Non-determinism complicates regression testing. Because LLMs are probabilistic, the same agent workflow can produce different trajectories on different runs. τ-bench (Yao et al., 2024), a benchmark for tool-using agents in realistic customer-service domains, measured this directly: even strong function-calling models often failed to complete the same task consistently across repeated trials, with reliability dropping sharply as the number of trials increased. An agent that works once is not the same as an agent that works every time.

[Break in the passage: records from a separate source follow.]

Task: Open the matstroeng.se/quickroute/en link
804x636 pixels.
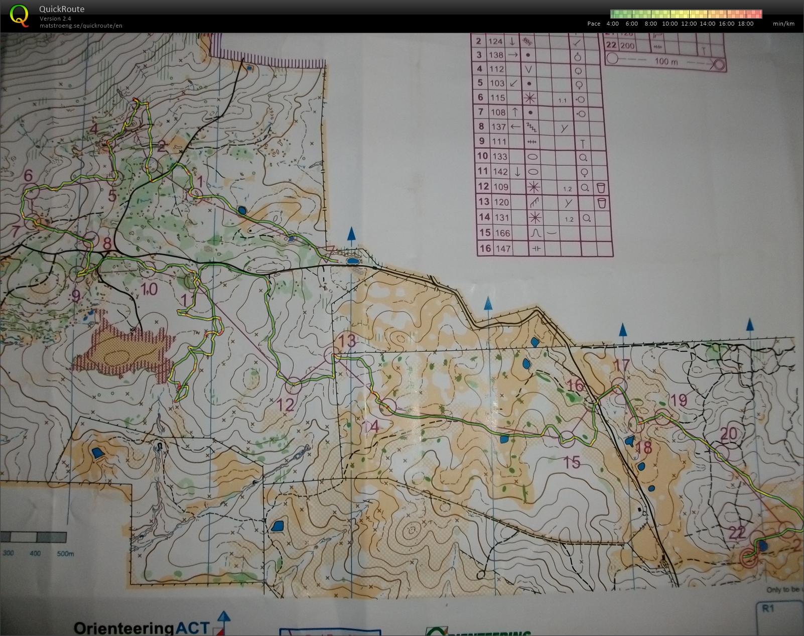Action: point(81,26)
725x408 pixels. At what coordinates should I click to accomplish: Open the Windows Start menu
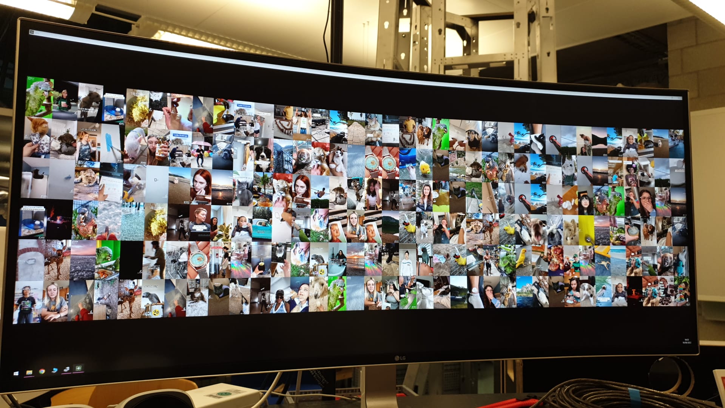pyautogui.click(x=16, y=373)
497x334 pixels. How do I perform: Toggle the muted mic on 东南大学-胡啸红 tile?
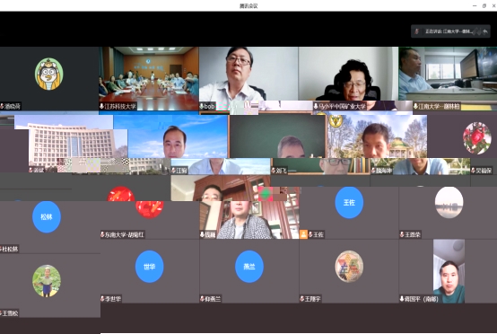[102, 234]
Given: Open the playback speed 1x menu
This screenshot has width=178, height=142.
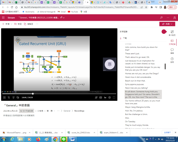Looking at the screenshot, I should 105,97.
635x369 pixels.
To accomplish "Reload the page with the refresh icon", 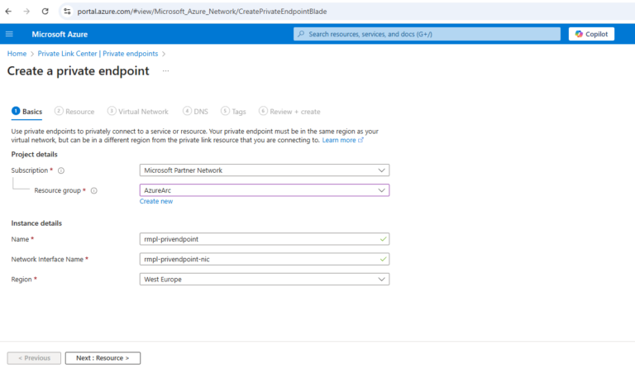I will [x=45, y=12].
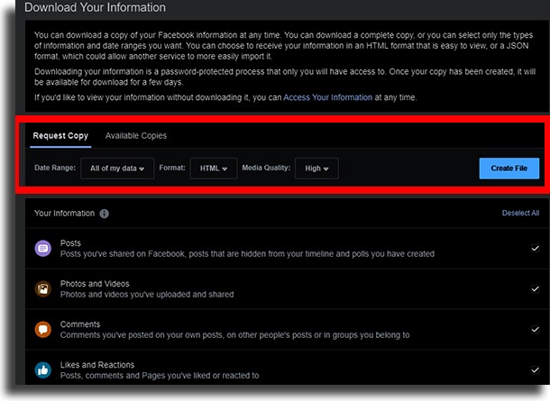Uncheck the Photos and Videos checkbox
The image size is (550, 401).
(535, 289)
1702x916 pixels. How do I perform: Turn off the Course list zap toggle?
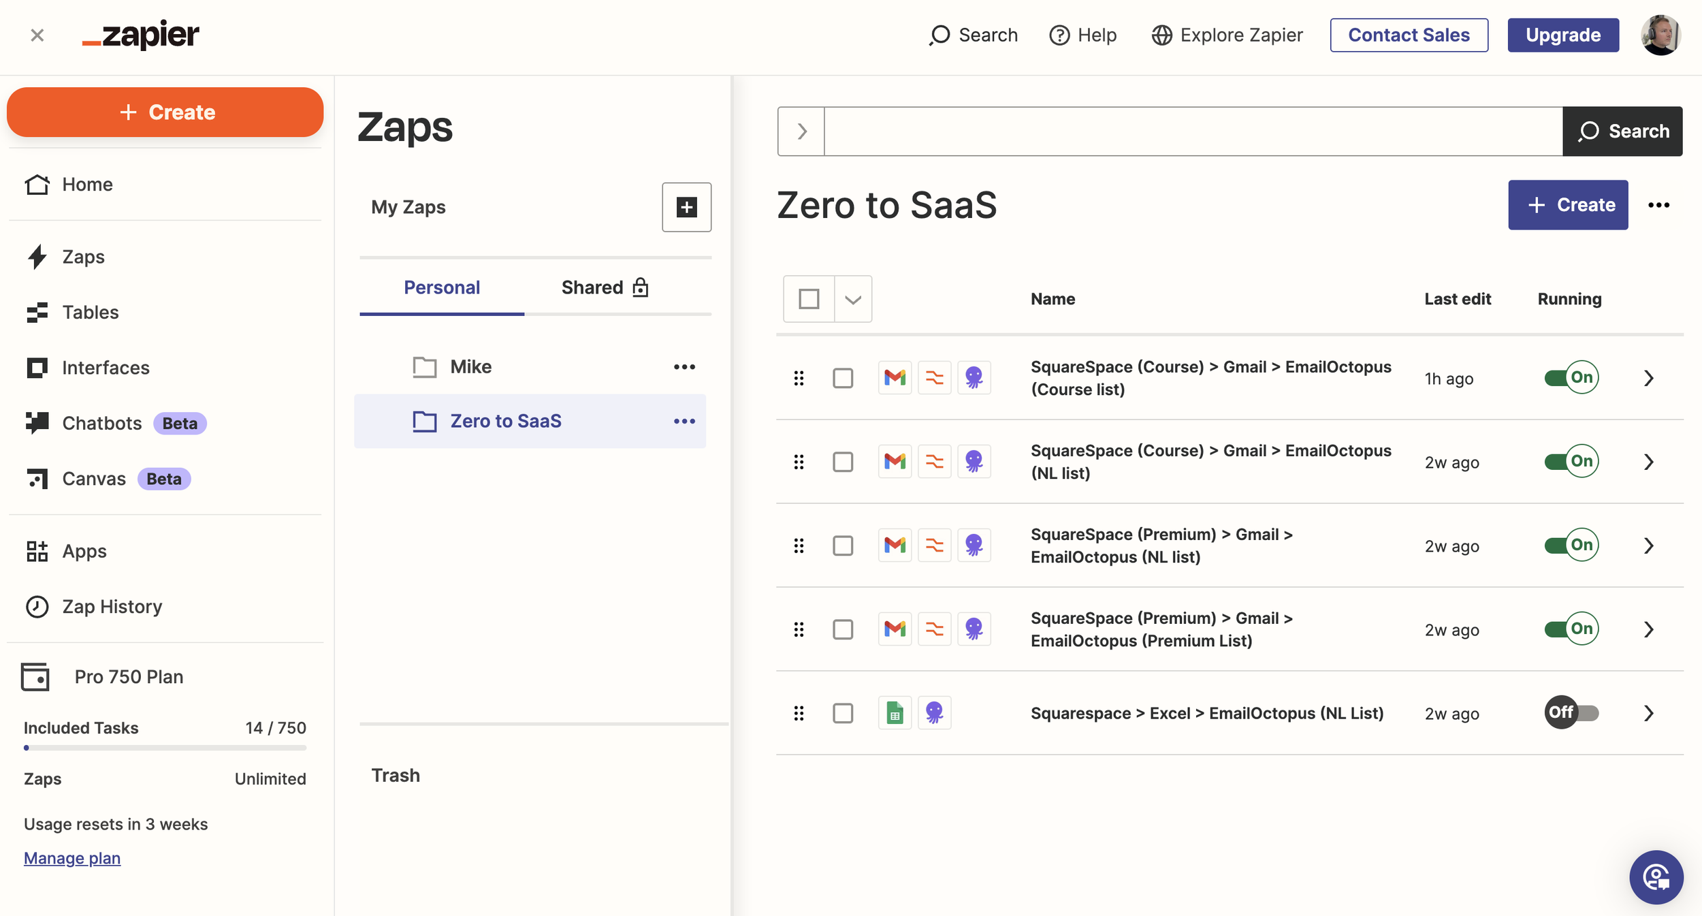click(x=1571, y=378)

This makes traditional regression testing harder, because you can’t just assert the exact output. Regression suites for agentic systems typically test behavioral properties (did the agent stay within scope, did it call the right tool, did it follow the rubric) rather than exact outputs. Building these suites from human-reviewed trajectories gives you tests that reflect what “correct” actually means for your domain.
Getting to production
The teams that get agentic systems to production reliably tend to share a few practices: they start with a well-understood workflow rather than an ambitious one, they build evaluation harnesses before they build the full pipeline, and they treat human review as part of the system rather than an afterthought.
The frameworks handle orchestration. The harder problem is quality: making sure agent behavior is correct and improving rather than drifting, and doing that systematically enough that lessons from one workflow help future ones.